Eileen: “It’s a gamble, but not a big one. Remember that your son-in-law couldn’t have married your daughter in this country when you were a young man. The country is getting more ‘liberal’. Gavin’s people are betting that his ‘early’ support of basic human rights will be a nice trump card 10 or 20 years from now when they run him for president.”

h.: “You’re depressing me. What do we do to counter this shit?”

Eileen: “You’ll be dead by the time this plays out on a national level, so you should just keep to your present routine. Have a good time. Write when you have the opportunity. Love your family and friends and store up good memories of battles against evil like the one you just finished in the Gonzalez-for-mayor campaign. You’re gambling, just like Newsom’s people, but you should be thinking on a much bigger scale.”

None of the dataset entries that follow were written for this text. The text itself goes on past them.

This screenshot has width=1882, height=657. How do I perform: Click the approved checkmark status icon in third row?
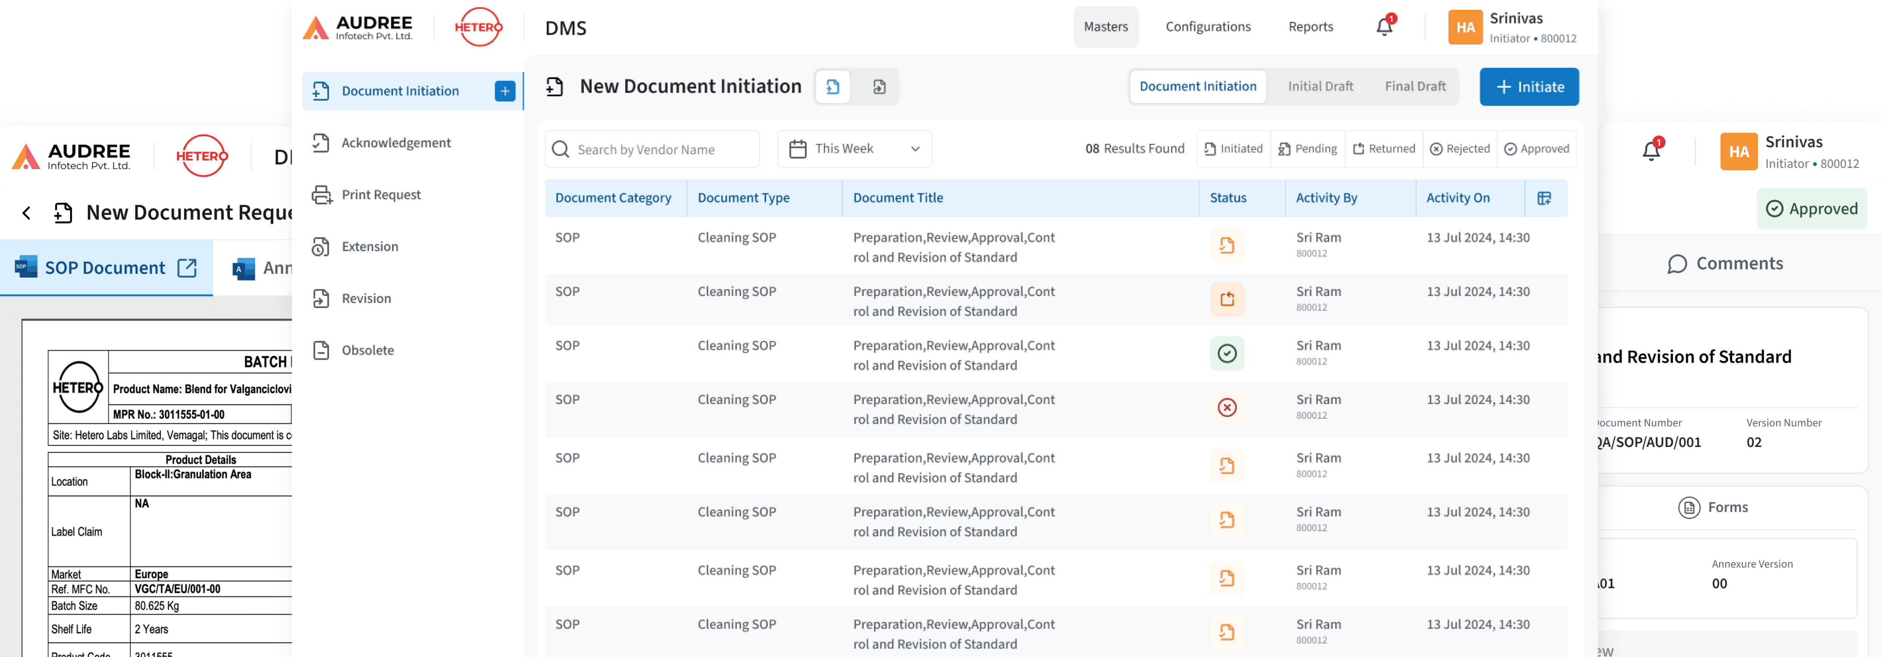[1227, 354]
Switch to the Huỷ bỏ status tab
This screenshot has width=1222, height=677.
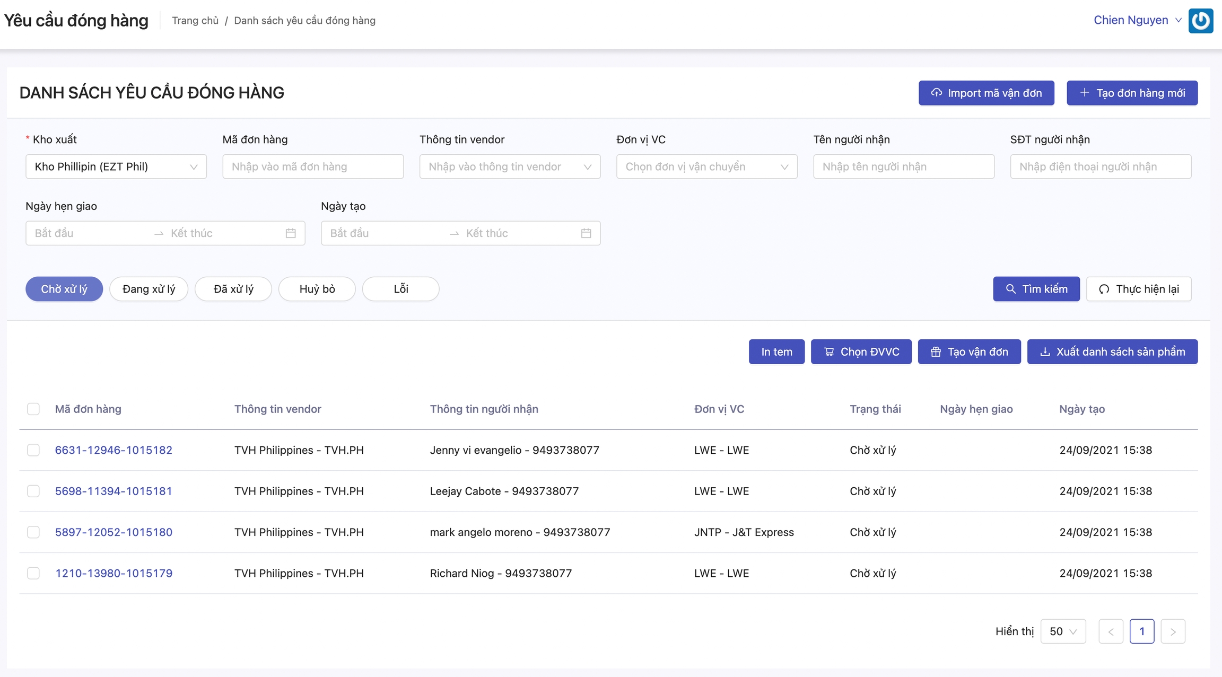tap(317, 289)
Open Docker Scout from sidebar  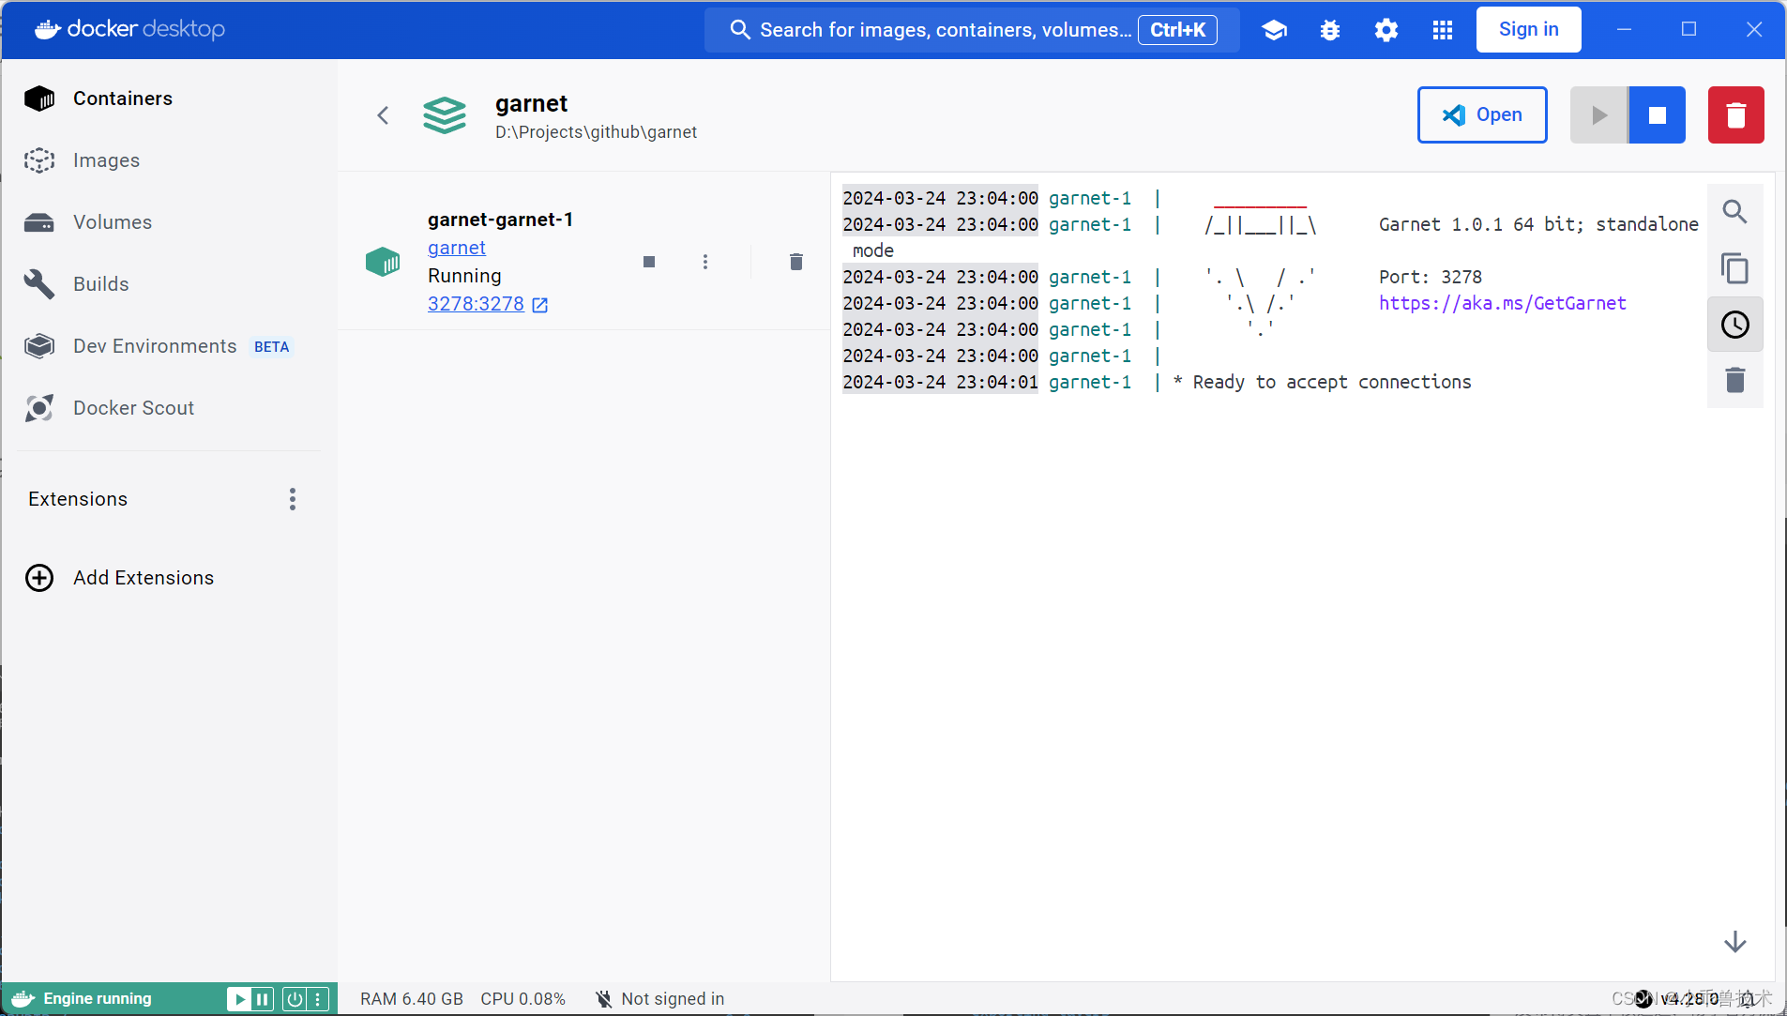134,407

h.: “How can you get bigger than control of the world?”

Eileen: “You could be right about God existing. … And, being good. … Admittedly, those are both long shots, but if you’re right, you’ll win in the post-life. … You aren’t going to ‘win’ here in the traditional sense. … Christ, you’ll be 60 in 2 months! Don’t you realize yet that people like you never get any real power in the world? … Your only hope, like George Roth used to say, is to be: “the last to lose” … defend the honorable and ethical positions even when your actions leave you destitute. … And, have some fun when you get the chance. … Just in case it all ends when you get your chips cashed here.”

h.: “My cat’s leaving today. My mom and brother died last year. I can’t get a job. I have no woman. I’m on the street again this week. What’s the upside?”

Eileen: “Naomi is moving in with a loving person who’ll provide a better home than you ever did. Michelle is lots more mellow than you and Naomi will be happy. But, that’s not your problem. You held on to her as long as you could. All that matters is that you do the right thing. Mostly, you do. The earth is a Hell planet and things are not supposed to go well for the righteous. … You can’t force people to hire or house you. Don’t expect it. … You’re in a great position. Just stop thinking about yourself and realize the beauty around you. ‘Smell the roses’. Listen to the music. Party with your friends. … Do them all at the same time when you can.”

h.: “Tonight?”

Eileen: “Yeah, Phil and Malisa’s house-warming. Another chance to draw strength from your base. Malisa is having a baby. Phil is your godfather of IT. Invite Matt. They always like to see their leader. Lend your energy when you have it. Don’t always be a taker.”

h.: “Thank you Mother Eileen.”

Eileen: “Fuck you!”

h.: “If it were only possible.”

Closing thoughts

I’m the poster child for displaced artists. For decades, I provided shelter for homeless comrades. Now, I’m old and looking for help myself. It’s ironic that the only people offering me shelter … no, don’t go there. … I’m depressed, but hopeful. If there’s a God right now, he loves Walter Shorenstein and hates h. brown. … That probably doesn’t bode well for you.